• **What is being asked**:
An exact transcription of each entry below is required, without any pictures.

....

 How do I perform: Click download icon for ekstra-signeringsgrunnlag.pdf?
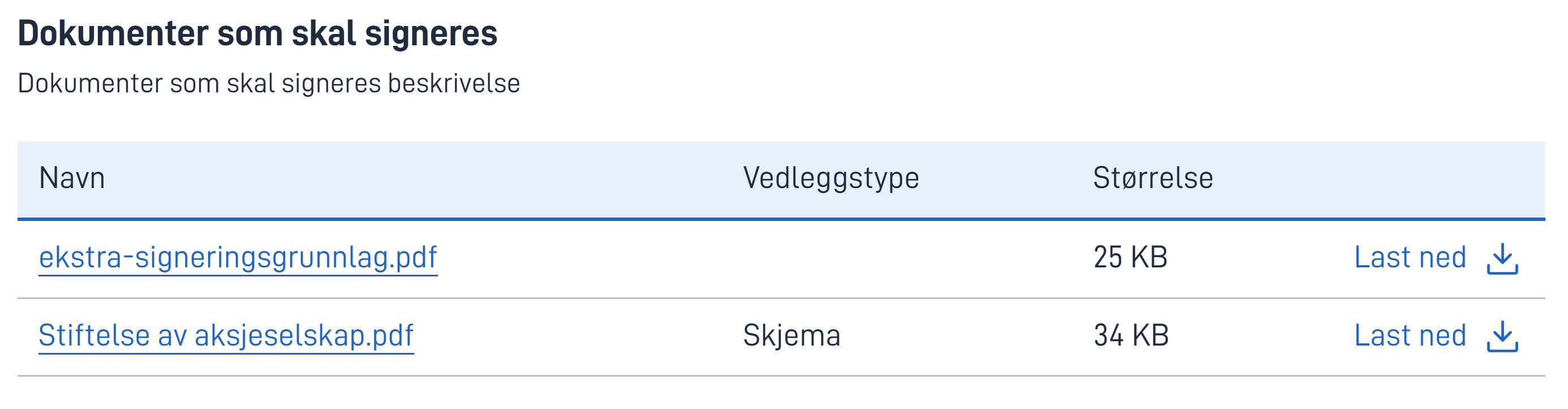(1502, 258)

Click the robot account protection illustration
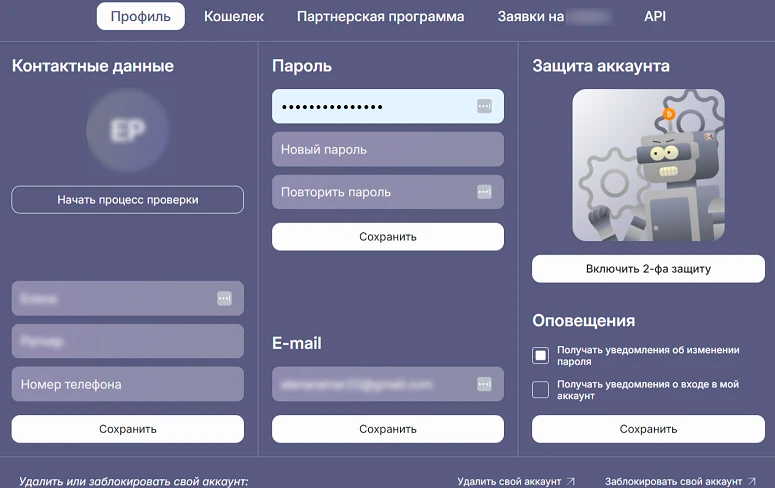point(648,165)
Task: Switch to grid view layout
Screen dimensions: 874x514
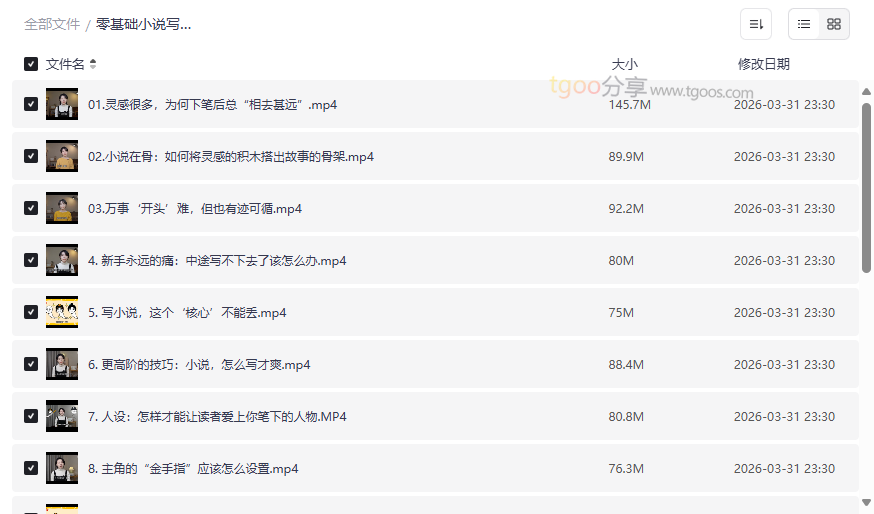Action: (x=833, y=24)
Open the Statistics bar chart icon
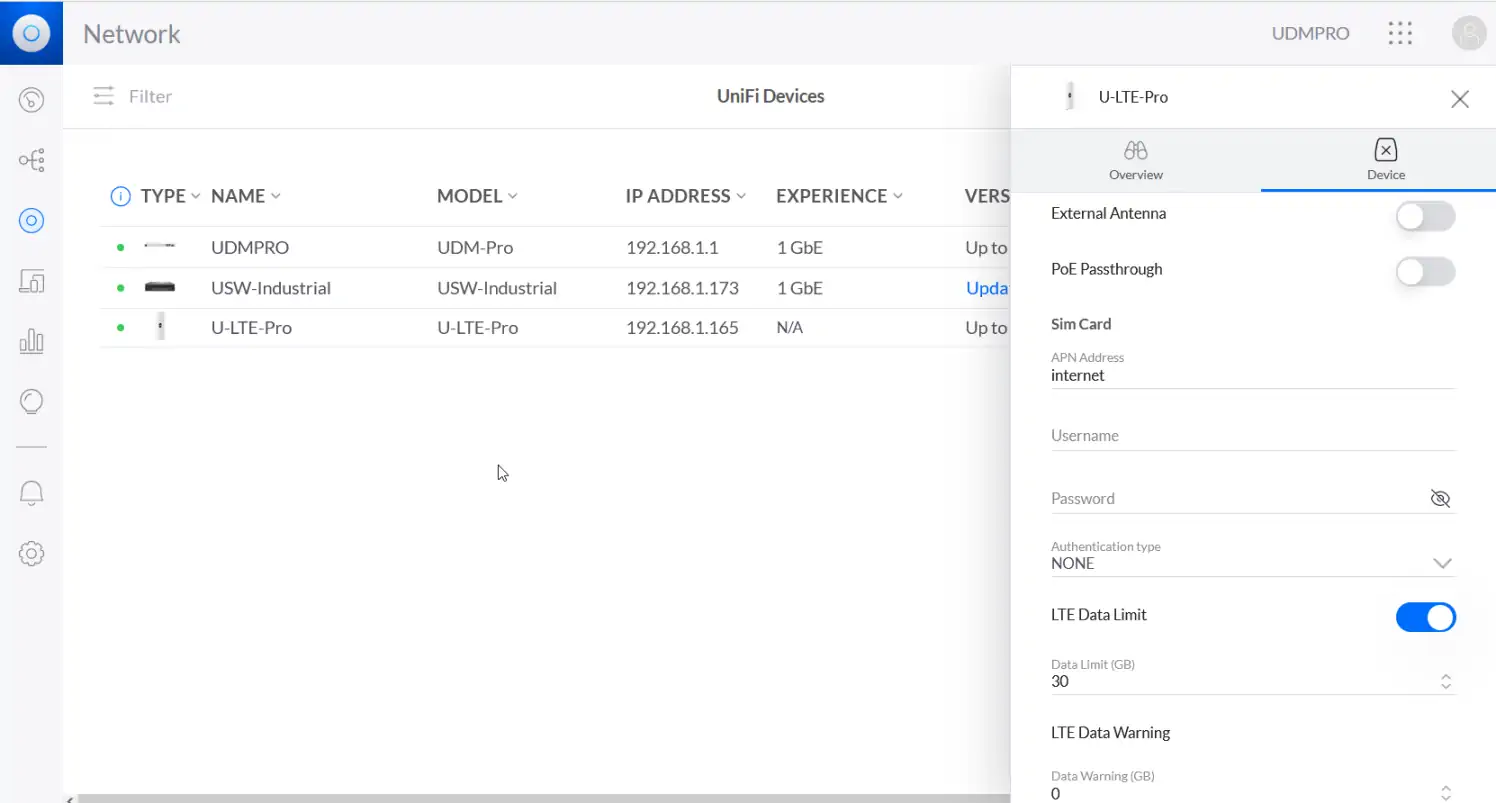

....

• **Solution**:
 How do I perform: Click download icon for ekstra-signeringsgrunnlag.pdf?
(1502, 258)

Click the robot account protection illustration
point(648,165)
Task: Switch to grid view layout
Screen dimensions: 874x514
Action: (x=833, y=24)
Open the Statistics bar chart icon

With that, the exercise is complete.